Developers are expected to install about 3.5 gigawatts of solar power in the Middle East and North Africa in 2015, up from 149 megawatts that will be installed this year, driven by government support across the region and booming growth in Saudi Arabia and Turkey, according to GTM Research.
Demand for photovoltaic and solar-thermal systems will grow slowly and then skyrocket in 2015 when “the large bulk” of projects from a Saudi program will go into operation, Scott Burger, an analyst with the Boston-based research company, said today in an interview.
Saudi Arabia will account for a third of the region’s demand in 2015 and Turkey about a quarter, according to GTM’s Middle East and North Africa Solar Market Outlook report released yesterday. Solar manufacturers including Suntech Power Holdings Co. and LDK Solar Co. are seeking new markets as sales slowed in Europe and a global glut drove prices down 61 percent in the past two years.
Panel makers are “desperate for demand anywhere they can get it,” said Burger. “When Saudi Arabia says that they’re going to install a lot, they get really excited,” he said.
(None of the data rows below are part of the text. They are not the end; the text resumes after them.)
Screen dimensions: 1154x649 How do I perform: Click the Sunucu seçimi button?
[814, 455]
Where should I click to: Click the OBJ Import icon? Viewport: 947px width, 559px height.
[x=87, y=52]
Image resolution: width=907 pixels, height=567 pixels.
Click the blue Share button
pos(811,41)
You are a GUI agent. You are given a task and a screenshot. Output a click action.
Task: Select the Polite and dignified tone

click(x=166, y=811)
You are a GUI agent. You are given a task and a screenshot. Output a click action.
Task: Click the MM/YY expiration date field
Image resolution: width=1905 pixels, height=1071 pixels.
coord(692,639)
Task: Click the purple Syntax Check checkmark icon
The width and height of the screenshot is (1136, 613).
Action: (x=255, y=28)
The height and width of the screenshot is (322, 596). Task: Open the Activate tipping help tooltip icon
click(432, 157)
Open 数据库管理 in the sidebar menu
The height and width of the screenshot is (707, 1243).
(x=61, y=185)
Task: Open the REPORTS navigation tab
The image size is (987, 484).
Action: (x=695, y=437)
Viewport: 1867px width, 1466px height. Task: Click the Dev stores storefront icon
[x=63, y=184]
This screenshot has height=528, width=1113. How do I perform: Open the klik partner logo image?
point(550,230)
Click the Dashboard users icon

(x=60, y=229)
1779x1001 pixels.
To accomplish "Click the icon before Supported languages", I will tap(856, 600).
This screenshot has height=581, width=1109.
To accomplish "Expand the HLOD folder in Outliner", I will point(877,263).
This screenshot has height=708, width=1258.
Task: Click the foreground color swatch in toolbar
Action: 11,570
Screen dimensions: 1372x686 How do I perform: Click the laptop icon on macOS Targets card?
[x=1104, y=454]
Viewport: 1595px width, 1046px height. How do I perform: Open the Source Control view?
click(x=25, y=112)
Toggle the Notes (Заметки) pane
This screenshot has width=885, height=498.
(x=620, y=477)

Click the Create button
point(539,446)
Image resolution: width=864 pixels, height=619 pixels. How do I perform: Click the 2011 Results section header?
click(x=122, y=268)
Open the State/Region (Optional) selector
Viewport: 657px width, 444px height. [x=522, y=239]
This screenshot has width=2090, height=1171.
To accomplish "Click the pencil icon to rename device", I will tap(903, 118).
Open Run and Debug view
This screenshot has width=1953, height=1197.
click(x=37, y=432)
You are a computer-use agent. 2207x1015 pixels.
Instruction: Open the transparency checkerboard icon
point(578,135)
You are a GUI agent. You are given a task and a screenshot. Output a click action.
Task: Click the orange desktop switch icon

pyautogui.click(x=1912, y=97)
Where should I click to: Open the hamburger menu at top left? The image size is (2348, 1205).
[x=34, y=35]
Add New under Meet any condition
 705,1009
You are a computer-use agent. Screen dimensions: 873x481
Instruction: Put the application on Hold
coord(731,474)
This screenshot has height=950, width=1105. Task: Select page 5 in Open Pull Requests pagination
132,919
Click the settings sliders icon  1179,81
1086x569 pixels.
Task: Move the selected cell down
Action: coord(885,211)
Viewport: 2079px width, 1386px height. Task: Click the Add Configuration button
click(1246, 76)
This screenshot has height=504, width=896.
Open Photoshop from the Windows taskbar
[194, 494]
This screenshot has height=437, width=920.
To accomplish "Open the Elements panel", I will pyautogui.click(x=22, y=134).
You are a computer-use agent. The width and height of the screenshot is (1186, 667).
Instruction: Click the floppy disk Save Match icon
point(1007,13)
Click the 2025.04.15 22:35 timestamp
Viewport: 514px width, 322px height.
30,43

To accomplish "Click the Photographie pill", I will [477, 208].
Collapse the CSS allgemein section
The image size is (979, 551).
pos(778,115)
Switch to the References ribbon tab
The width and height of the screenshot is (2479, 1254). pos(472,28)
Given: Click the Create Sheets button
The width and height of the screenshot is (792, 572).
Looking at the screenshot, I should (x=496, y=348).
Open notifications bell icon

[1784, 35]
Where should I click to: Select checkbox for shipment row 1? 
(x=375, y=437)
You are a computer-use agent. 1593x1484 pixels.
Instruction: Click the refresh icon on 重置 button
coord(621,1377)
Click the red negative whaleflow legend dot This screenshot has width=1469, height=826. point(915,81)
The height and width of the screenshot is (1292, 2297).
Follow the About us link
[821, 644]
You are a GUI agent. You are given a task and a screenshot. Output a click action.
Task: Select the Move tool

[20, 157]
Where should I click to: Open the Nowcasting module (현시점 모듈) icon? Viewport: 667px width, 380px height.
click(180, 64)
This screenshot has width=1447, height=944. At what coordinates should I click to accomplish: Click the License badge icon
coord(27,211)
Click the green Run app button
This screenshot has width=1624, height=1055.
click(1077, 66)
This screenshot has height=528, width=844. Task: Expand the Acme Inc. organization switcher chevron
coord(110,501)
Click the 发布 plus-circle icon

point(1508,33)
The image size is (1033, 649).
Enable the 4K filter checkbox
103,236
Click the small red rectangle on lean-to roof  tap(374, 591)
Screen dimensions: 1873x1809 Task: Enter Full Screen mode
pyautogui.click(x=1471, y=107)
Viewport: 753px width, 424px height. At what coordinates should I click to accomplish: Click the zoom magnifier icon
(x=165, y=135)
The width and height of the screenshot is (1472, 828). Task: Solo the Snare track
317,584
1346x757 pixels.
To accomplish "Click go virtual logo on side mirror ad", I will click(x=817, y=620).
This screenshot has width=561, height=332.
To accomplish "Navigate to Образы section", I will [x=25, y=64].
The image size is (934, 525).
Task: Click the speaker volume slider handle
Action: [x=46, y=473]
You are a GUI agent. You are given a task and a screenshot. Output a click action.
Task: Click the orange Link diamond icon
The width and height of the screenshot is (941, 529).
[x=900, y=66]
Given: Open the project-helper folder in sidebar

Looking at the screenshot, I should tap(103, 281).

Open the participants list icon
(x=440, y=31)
The country won’t deliver significant solar sales for a few years, he said. “Realistically, we’re not going to see any significant demand until 2015 at the earliest.”
The government has set a goal of having 41 gigawatts of installed solar capacity by 2032, from nothing now. “Saudi Arabia will be the Saudi Arabia of solar energy,” according to the report.
Many governments in the region subsidize fossil fuels. For example, Saudi Arabia provides electricity producers with oil at about $5 a barrel, said Burger. That’s lower than the $93.35 price of crude for February delivery on the New York Mercantile Exchange at 1:48 p.m. today.
Solar can’t compete against such low-cost electricity, so policy is essential in most markets in the region, said Burger It also presents an opportunity. “They want to conserve the oil they burn for electricity” to sell on the international market, Burger said.